Job 1 → In one to three sentences, explain why the Appellate Division reversed Bruns' armed robbery conviction, according to the case summary of State v. Bruns.
Job 2 → What items did police discover and impound in the search following Lynette Edwards' arrest, according to the case summary of State v. Bruns?
Job 3 → Continue the case summary of State v. Bruns from its final line.

Text shown →
________

State v. Bruns - 172 N.J. 40, 796 A.2d 226 (2002)

Rule:

Even under New Jersey's broad rule of standing for search and seizure purposes, there must be at a minimum some contemporary connection between the defendant and the place searched or the items seized. Suppression of the product of a Fourth Amendment violation can be successfully urged only by those whose rights were violated by the search itself, not by those who are aggrieved solely by the introduction of damaging evidence.

Facts:

Police stopped a driver, Lynette Edwards, for a traffic violation, and then arrested her when they discovered several outstanding warrants. In a search pursuant to that arrest, they discovered and impounded a knife and a toy gun. Later, it was discovered that those items were linked to an armed robbery that occurred a week before the traffic stop, in which John Bruns and Edwards were both implicated.  The Superior Court, Appellate Division (New Jersey), reversed Bruns’ armed robbery conviction on grounds that the evidence used to convict him should have been suppressed. The State appealed from that judgment reversing defendant's armed robbery conviction.

Issue:

Did the intermediate court err in reversing Bruns’ armed robbery conviction on grounds that the evidence used to convict him should have been suppressed?

________

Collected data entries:
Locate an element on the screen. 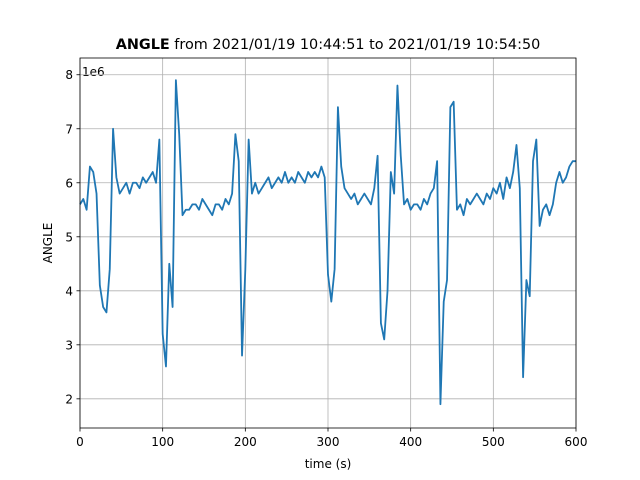 This screenshot has width=640, height=480. title-bold: ANGLE is located at coordinates (143, 45).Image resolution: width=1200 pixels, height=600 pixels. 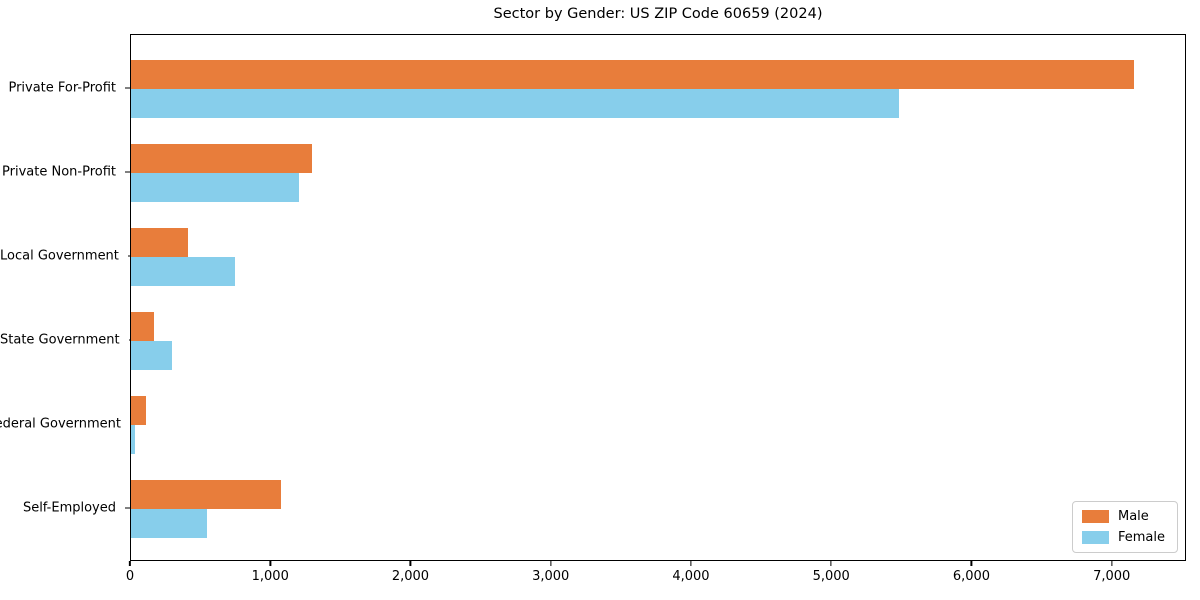 I want to click on xtick-7000: 7,000, so click(x=1112, y=572).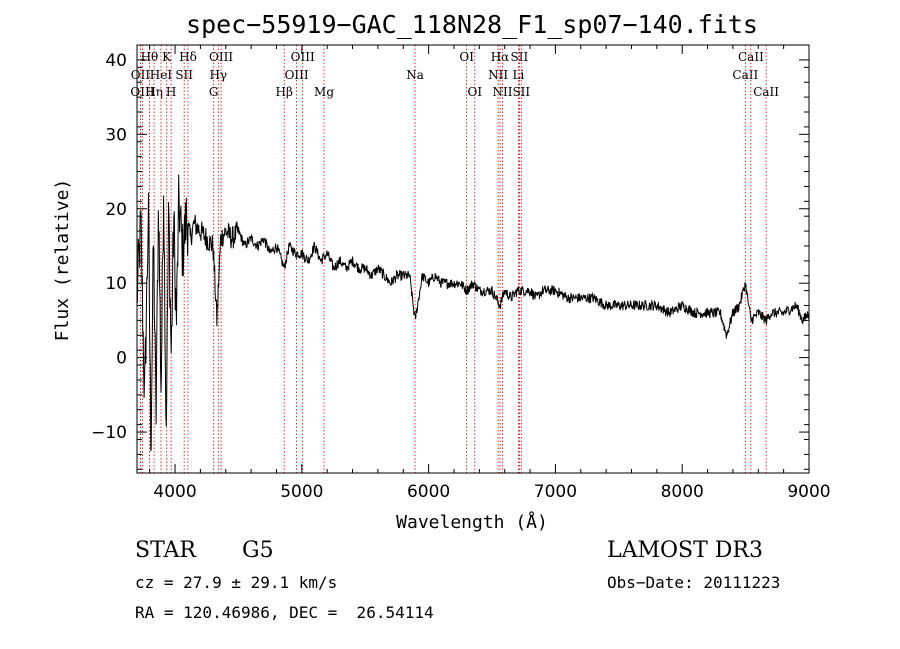 Image resolution: width=900 pixels, height=649 pixels. I want to click on line-label-13: OIII, so click(297, 75).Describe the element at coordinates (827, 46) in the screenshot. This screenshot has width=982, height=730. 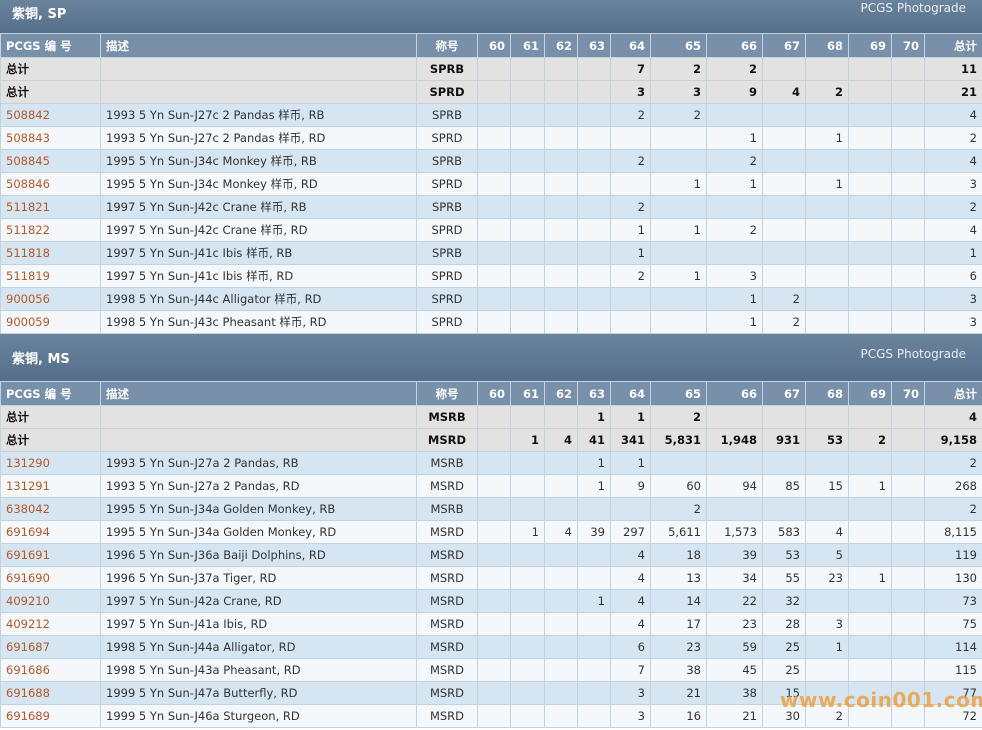
I see `column-header: 68` at that location.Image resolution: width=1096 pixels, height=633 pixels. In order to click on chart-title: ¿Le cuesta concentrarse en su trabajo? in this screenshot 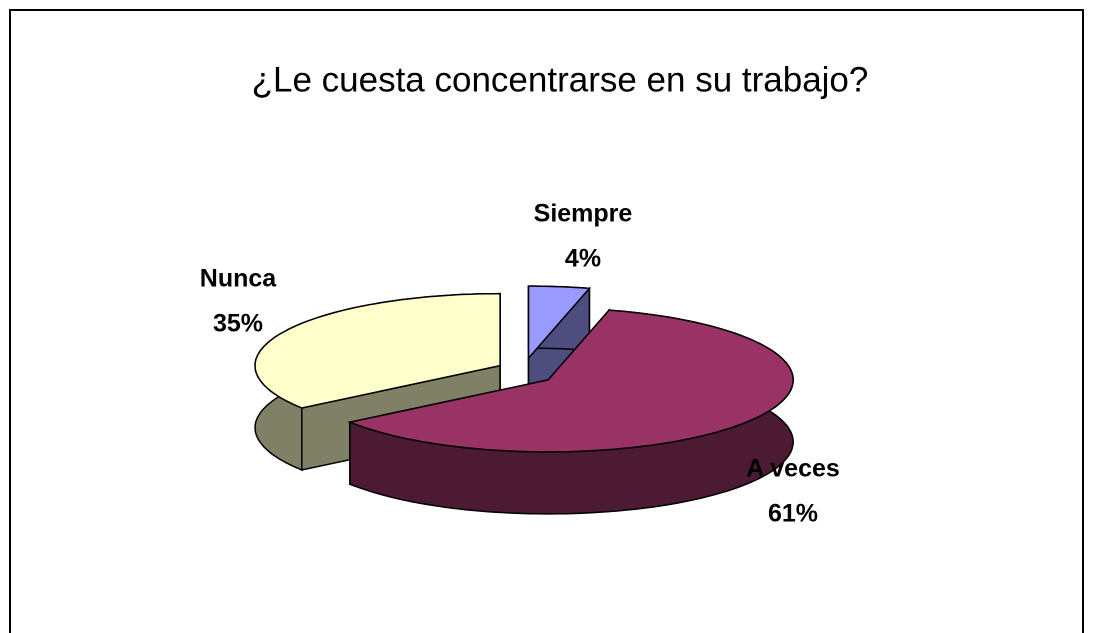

________

Reply 1 → The Appellate Division reversed Bruns' armed robbery conviction because it held that the evidence used to convict him should have been suppressed.

Reply 2 → A knife and a toy gun.

Reply 3 →
Answer:

Yes

Conclusion:

The Supreme Court of New Jersey held that, even though N.J. Const. art. I, para. 7 was interpreted as providing broader standing to challenge warrantless searches than U.S. Const. amend. IV in that instead of having to show a reasonably expectation of privacy, a defendant was required to show only a personal, possessory interest in the items seized, Bruns failed to satisfy even that broad standard. His relationship to the evidence was attenuated in time, because the robbery had occurred a week earlier, and he asserted no ownership interest in the vehicle, which was searched pursuant to a valid arrest. There was no reason to think he had not abandoned whatever ownership interest he once had. The state supreme court reversed the the appellate division's judgment and reinstated Bruns' conviction.